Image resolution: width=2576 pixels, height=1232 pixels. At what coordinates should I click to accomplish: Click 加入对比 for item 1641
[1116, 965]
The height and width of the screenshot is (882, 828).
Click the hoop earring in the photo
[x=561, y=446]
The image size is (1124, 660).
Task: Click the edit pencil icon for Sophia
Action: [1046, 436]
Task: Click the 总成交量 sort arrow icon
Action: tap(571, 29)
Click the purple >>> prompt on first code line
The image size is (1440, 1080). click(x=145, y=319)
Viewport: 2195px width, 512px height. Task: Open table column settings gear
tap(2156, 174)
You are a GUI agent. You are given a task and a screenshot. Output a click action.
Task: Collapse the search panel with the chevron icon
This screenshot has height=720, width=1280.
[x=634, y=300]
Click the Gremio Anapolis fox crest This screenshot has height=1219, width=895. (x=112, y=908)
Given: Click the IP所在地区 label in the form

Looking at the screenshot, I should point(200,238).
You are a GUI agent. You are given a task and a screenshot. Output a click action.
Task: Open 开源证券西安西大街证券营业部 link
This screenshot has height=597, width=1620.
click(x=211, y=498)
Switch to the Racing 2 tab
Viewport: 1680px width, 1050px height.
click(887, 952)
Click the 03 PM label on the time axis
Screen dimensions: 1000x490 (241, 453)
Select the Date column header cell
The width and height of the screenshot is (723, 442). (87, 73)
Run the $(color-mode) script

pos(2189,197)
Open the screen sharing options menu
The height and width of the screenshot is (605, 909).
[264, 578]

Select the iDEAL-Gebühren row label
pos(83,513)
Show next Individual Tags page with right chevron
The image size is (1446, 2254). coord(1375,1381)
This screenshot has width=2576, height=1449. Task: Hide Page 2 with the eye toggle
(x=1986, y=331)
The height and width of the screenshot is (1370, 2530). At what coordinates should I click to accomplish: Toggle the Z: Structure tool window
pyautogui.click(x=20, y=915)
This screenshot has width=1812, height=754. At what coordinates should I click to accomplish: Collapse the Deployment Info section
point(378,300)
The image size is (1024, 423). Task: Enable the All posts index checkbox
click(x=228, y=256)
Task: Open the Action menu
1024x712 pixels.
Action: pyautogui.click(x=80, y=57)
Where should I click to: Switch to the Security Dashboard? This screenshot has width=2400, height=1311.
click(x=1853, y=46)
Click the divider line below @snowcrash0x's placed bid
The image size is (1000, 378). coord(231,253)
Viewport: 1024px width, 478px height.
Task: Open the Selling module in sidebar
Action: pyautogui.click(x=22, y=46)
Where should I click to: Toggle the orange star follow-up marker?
★ ★ ★ ★ ★
> **练习**
上述条目中有几行包含字符串“accomplish”？区分大小写，只写出行数。

> **书面回答**
3